Passage to read section start

When I was a child and had difficulty swallowing pills, my mom would mash the pill up in grape jelly and feed it to me on toast or a spoon. Although the jelly was a little gritty, it made it palatable enough for me to choke down the pill. When faced with the same dilemma last week, the Senate decided that increasing the minimum wage a little bit was not sweet enough to make eliminating the estate tax more palatable. And while the medicine I took as a child was necessary for me to take, one way or another, the Senate made the right decision not to choke down the poison pill offered to them by the House of Representatives’ flawed tax bill.
Since 1997, the federal minimum wage has stayed at $5.15, which, when adjusted for inflation, is at its lowest level in more than 50 years. An estimated 14.9 million workers (11% of the workforce) would benefit from an increase in the federal minimum wage to $7.25 by 2008. Of these workers, 6.6 million would be directly affected and 8.3 million would indirectly receive raises due to the spillover effect of a minimum wage increase. The minimum wage is not indexed to inflation — Congress must vote to raise it, so every year that doesn’t happen, almost 15 million workers lose ground. (See EPI Minimum Wage Issue Guide.)
This was starting to feel like the year that the minimum wage might be increased. In the past few years, there have been a number of successful campaigns to raise the minimum wage at the state level. Michigan, Arkansas, Pennsylvania, and North Carolina have already won wage increases this year, inaugurated by a successful 2004 campaign in Florida, while four states are currently being targeted by ballot initiative campaigns which would allow voters to decide on minimum wage increases in November. (See ACORN’s Taking It To the States.)

Passage to read section end
Extracted material section start

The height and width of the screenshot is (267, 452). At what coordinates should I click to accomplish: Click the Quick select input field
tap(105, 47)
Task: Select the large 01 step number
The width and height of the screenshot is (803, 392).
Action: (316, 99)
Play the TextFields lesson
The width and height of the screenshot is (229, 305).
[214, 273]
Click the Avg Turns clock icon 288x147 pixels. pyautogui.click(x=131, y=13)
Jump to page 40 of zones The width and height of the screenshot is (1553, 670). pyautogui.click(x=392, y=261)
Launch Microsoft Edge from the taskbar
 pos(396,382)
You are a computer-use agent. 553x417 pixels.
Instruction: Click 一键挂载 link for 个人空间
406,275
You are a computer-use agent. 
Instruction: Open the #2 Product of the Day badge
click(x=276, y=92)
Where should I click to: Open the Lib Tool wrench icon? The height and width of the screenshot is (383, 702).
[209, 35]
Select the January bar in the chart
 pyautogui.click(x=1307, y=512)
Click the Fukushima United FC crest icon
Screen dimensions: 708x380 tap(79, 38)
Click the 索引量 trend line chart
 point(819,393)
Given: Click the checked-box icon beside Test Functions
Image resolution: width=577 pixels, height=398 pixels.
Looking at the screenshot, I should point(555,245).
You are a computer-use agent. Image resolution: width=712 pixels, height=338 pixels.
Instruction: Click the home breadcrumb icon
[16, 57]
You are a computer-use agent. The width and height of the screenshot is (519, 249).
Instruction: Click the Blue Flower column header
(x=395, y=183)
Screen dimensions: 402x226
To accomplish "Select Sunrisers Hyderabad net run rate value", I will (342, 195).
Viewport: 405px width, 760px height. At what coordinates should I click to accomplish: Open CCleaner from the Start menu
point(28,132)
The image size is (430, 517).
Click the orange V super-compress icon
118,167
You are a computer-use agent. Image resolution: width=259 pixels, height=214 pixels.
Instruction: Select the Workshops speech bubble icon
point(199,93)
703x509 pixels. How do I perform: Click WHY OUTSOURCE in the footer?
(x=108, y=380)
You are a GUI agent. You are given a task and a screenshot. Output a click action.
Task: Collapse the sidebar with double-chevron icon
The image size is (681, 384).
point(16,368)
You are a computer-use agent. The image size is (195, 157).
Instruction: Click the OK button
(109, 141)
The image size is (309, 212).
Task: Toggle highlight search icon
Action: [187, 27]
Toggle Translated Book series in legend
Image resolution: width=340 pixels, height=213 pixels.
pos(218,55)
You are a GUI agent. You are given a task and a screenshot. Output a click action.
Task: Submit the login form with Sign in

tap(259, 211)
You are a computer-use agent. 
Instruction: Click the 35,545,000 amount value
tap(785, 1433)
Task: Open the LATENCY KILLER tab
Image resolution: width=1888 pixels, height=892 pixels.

Extracted material section end

Work request
Copy out the full text above about the minimum wage and the Senate vote on the House tax bill, word for word with nothing changed.

Written answer
When I was a child and had difficulty swallowing pills, my mom would mash the pill up in grape jelly and feed it to me on toast or a spoon. Although the jelly was a little gritty, it made it palatable enough for me to choke down the pill. When faced with the same dilemma last week, the Senate decided that increasing the minimum wage a little bit was not sweet enough to make eliminating the estate tax more palatable. And while the medicine I took as a child was necessary for me to take, one way or another, the Senate made the right decision not to choke down the poison pill offered to them by the House of Representatives’ flawed tax bill.
Since 1997, the federal minimum wage has stayed at $5.15, which, when adjusted for inflation, is at its lowest level in more than 50 years. An estimated 14.9 million workers (11% of the workforce) would benefit from an increase in the federal minimum wage to $7.25 by 2008. Of these workers, 6.6 million would be directly affected and 8.3 million would indirectly receive raises due to the spillover effect of a minimum wage increase. The minimum wage is not indexed to inflation — Congress must vote to raise it, so every year that doesn’t happen, almost 15 million workers lose ground. (See EPI Minimum Wage Issue Guide.)
This was starting to feel like the year that the minimum wage might be increased. In the past few years, there have been a number of successful campaigns to raise the minimum wage at the state level. Michigan, Arkansas, Pennsylvania, and North Carolina have already won wage increases this year, inaugurated by a successful 2004 campaign in Florida, while four states are currently being targeted by ballot initiative campaigns which would allow voters to decide on minimum wage increases in November. (See ACORN’s Taking It To the States.)